• Problem to solve:
Answer these questions from the contract extract that follows:
(a) To what amount is any agreement concerning interest subject to reduction?
(b) What must be done with interest collected in excess of the amount usury laws permit?
(c) What effect does a delay or omission by Secured Party in exercising a right have?

• Extract:
▬▬▬▬▬▬▬▬▬▬
The intent of the parties being to conform and comply fully with all laws
concerning usury applicable hereto or to the Obligations or any part thereof,
any agreement concerning interest in any of the foregoing shall be subject to
reduction to the amount allowed under the applicable laws with respect to usury,
as now or hereafter construed by the courts with jurisdiction thereof, and any
interest collected in excess of the amount authorized and permitted by such laws
shall be refunded to the person paying the same, or credited against the
Obligations.
(4) No delay or omission on the part of Secured Party in exercising any
right hereunder shall operate as a waiver of any such right or any other right.
A waiver on any one or more occasions shall not be construed as a bar to or
waiver of any right or remedy on any future occasion.
▬▬▬▬▬▬▬▬▬▬
• Data segment:

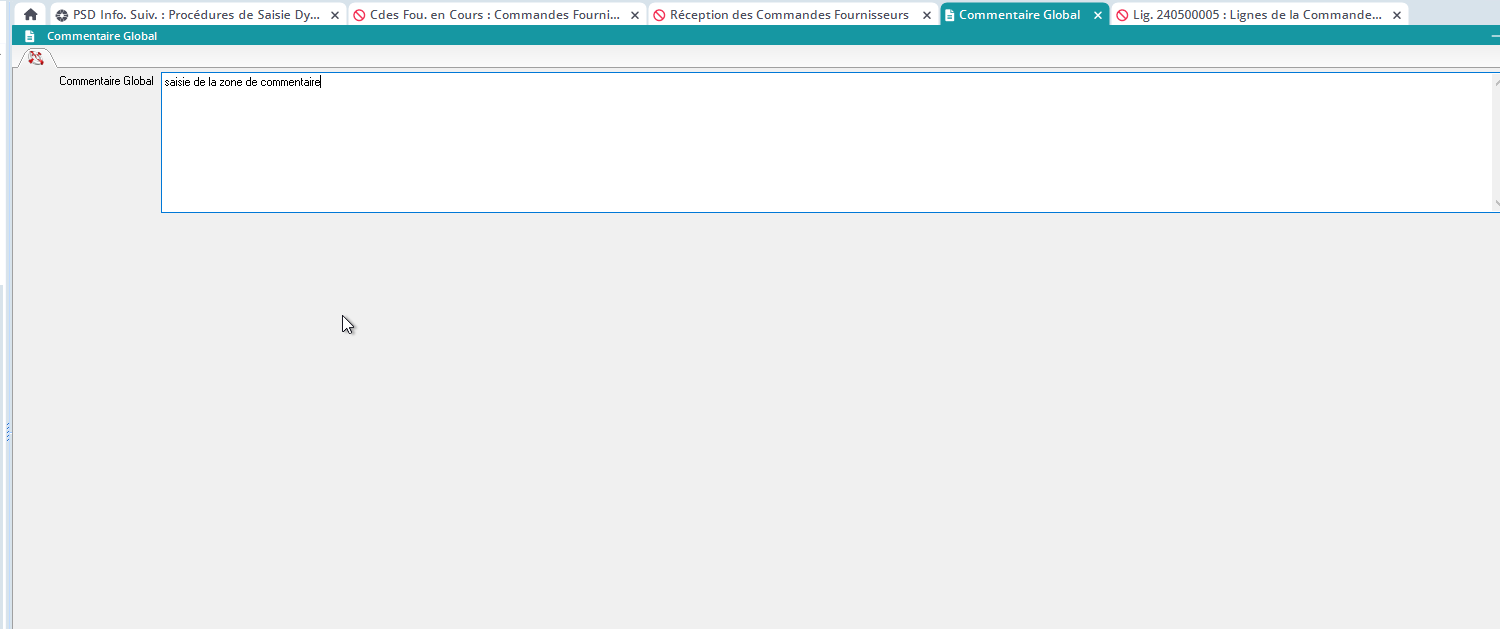Close the Lig. 240500005 tab
The width and height of the screenshot is (1500, 629).
(1396, 16)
▬▬▬▬▬▬▬▬▬▬
• Task output:
(a) It is subject to reduction to the amount allowed under the applicable usury laws, as now or hereafter construed by the courts with jurisdiction.
(b) It must be refunded to the person who paid it, or credited against the Obligations.
(c) It does not operate as a waiver of that right or of any other right.